Menjawab pertanyaan, ia optimistis batik tenun gedog akan tetap bertahan, sebab proses regenerasi membatik di sejumlah desa di Kecamatan Kerek, yang menjadi sentra kerajinan batik berjalan dengan baik.

"Sejak TK, sampai SLTA anak-anak secara alamiah belajar membatik. Bahkan, kalau pada hari libur anak-anak ikut membatik dan memperoleh uang. Kami tidak mempekerjakan anak-anak lho ya," tuturnya.

Yang jelas, sebagaimana disampaikan Nanik, motif batik karyanya tidak meninggalkan khas batik Tuban, yaitu gambar burung Hong dengan perpaduan corak "ririnan" mirip dedaunan.

"Saya mencipta motif batik berusaha berbeda dengan motif batik yang sudah ada. Saya memilih pola klasik agar berbeda dengan motif batik lainnya," ucapnya.

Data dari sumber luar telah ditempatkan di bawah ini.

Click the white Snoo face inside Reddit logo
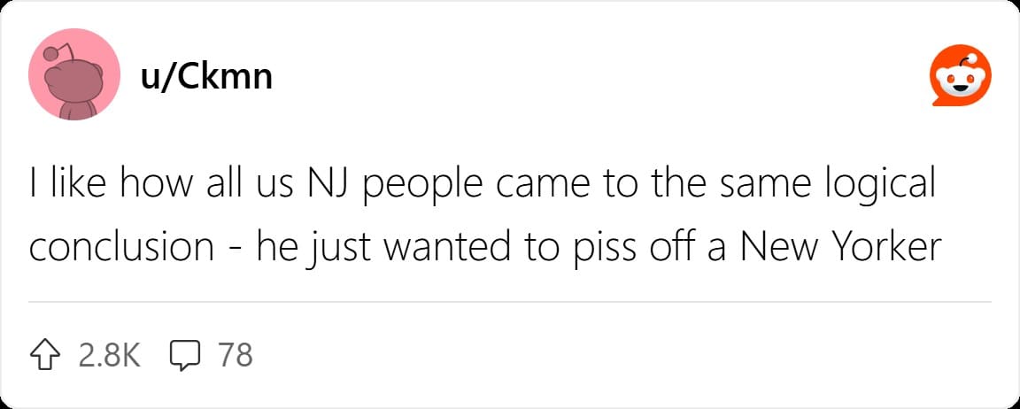The image size is (1020, 409). pos(961,81)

Ia berpendapat pengertian batik gedog yaitu batik tenun gedog, sedangkan batik lainnya produksi yang tidak memanfaatkan kain tenun gedog, bukan batik gedog.

"Tapi motifnya tetap batik gedog," ujarnya.

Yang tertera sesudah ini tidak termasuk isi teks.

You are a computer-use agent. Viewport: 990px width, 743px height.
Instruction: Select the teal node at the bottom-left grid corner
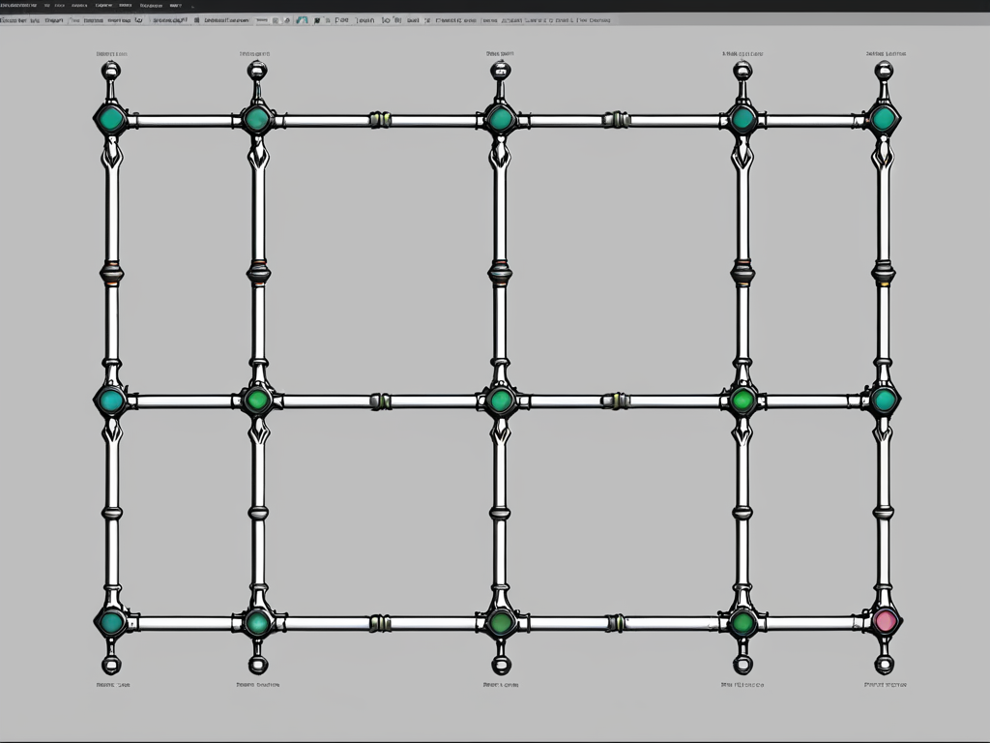111,622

Dalam buku "Batik Fabled Cloth of Java" karangan Inger McCabe Elliot tertulis, ada kemiripan batik gedog Tuban dengan batik Cirebon, yang tumbuh pertengahan abad XIX. Kemiripan ini terjadi pada penggunaan benang pintal dan penggunaan warna merah dan biru pada proses pencelupan.

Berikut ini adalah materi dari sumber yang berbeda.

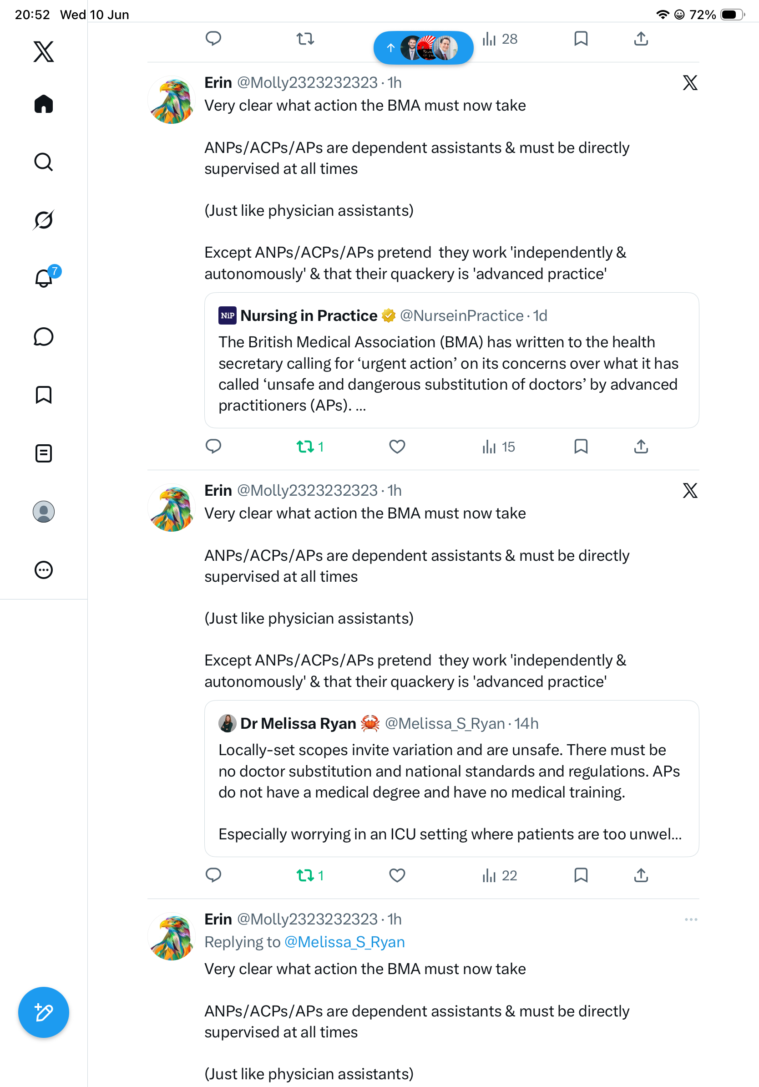Open Lists icon in sidebar
Image resolution: width=759 pixels, height=1087 pixels.
pyautogui.click(x=44, y=454)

Perbedaannya, batik gedog Tuban tetap bertahan dan terus berkembang dengan warna khas nila, kegelap-gelapan. Sedangkan batik Cirebon, mengalami perubahan, karena adanya perubahan Kota Cirebon sendiri dalam berbagai bidang.

Gambar burung pada motif batik tulis Tuban, sangat kuat dipengaruhi budaya Tiongkok, dengan adanya gambar burung Hong yang tidak ada di Tuban.

Melihat kiprah Nanik tidak terlalu berlebihan dalam acara pertemuan tahunan International Monetary Fund (IMF)-World Bank Annual Meetings di Nusa Dua Bali, Menteri Keuangan Sri Mulyani Indrawati menjelaskan perempuan sangat berperan untuk mendorong pertumbuhan ekonomi di sebuah negara.

"Karena itu peran perempuan dalam sebuah pekerjaan harus ditingkatkan," ujarnya. (*)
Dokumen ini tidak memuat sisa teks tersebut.